Her involvement with TBI Model Systems has been ongoing ever since. Now, 24 years later, Hammond leads Indiana’s TBI Model System and chairs the executive committee of TBI Model System project directors nationwide. Hammond is the first woman in this role since the initiative was launched in 1987, leading the largest longitudinal study of TBI outcomes in the world.
“It’s a big deal,” said John Corrigan, PhD, Hammond’s predecessor in the role and director of the Ohio Brain Injury Program with The Ohio State University Wexner Medical Center. He’s co-authored more than 30 manuscripts with Hammond over the last two decades. “When you’re involved in any project with her, it’s almost certain she will have done the most work and been the hardest worker on the team.”
Hammond has won some of the biggest awards in brain injury research, including the Robert L. Moody Prize in 2016 given annually at the Galveston Brain Injury Conference, a think tank of about 40 experts in the field.
“To me, this award represents progress towards my career dream to change what is possible for people living with the effects of brain injury,” Hammond said.
Corrigan said Hammond “broke the glass ceiling” as a woman in brain injury research.
“The field was dominated by male leaders until Flora came along. Now she’s one of multiple female leaders,” he said. “She’s smart, she’s persistent, and she’s not intimidated. She’s a hard worker and well-trained. She was poised to be a leader. It was a matter of not letting biases at the prevent her.”
Mentoring women leaders in brain injury research and rehabilitation
Her leadership has inspired many women in the field of physical medicine and rehabilitation. Katta-Charles credits Hammond with showing her the value of active listening.
“She wears many hats and is involved in multiple projects, but you would never know in talking to her because she is 100 percent with you in the moment and listening actively,” Katta-Charles said. She has molded this skill for me, and I have been the beneficiary of her excellent listening skills. I try to really listen to others, and it makes all the difference in building relationships, whether it is with your team or patients.”
Beyond professional excellence, Hammond is inspired “rising stars” in her field to value work-life balance.
“She encouraged me to believe that I could manage a busy and successful career and also be a wonderful wife and mother. She was clearly a role model to me, not just as physician but as a whole person,” said Toomer. “She also showed me the importance of exercise as part of my physical and mental health.”
Hammond rises early and incorporates exercise into her daily routine, including running, Pilates and walks with husband. Recently, she decided to take up painting as a way to further her personal growth.

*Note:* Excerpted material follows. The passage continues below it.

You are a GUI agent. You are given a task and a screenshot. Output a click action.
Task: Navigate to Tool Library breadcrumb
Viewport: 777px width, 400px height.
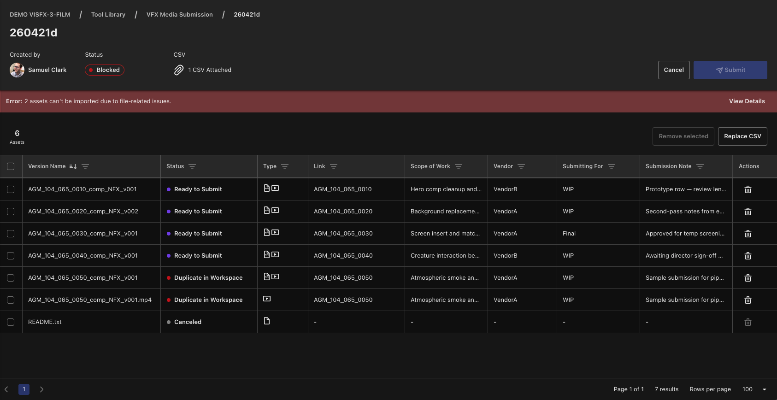(108, 15)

“Pour painting allows me to create something without being inhibited about being precise. I keep experimenting. I’ve invited people over and helped them learn to paint; it’s been a great experience in getting out of my comfort zone,” she said. “The creative process is a constant cycle to improve the process and outcome – similarly to my own self-growth, research, clinical care and leadership.”
Above all, Hammond’s mentees say she’s taught them by example to care for others and always do their best – the same lessons her parents taught her by their example in her formative years.
“She wasn’t one to sit down and give formal career advice. She teaches by her incredible example and mentors by encouraging the absolute best in everyone around her,” Toomer said. “She succeeded because she has a passion to take care of patients, to research to be certain that the care we are providing is the absolute best, that we have the data to prove we are doing the right thing. She always focused on the medicine and the patient, and her success is a byproduct of her focusing outside of herself.”
The views expressed in this content represent the perspective and opinions on the author and may or may not represent the position of Indiana University School of Medicine.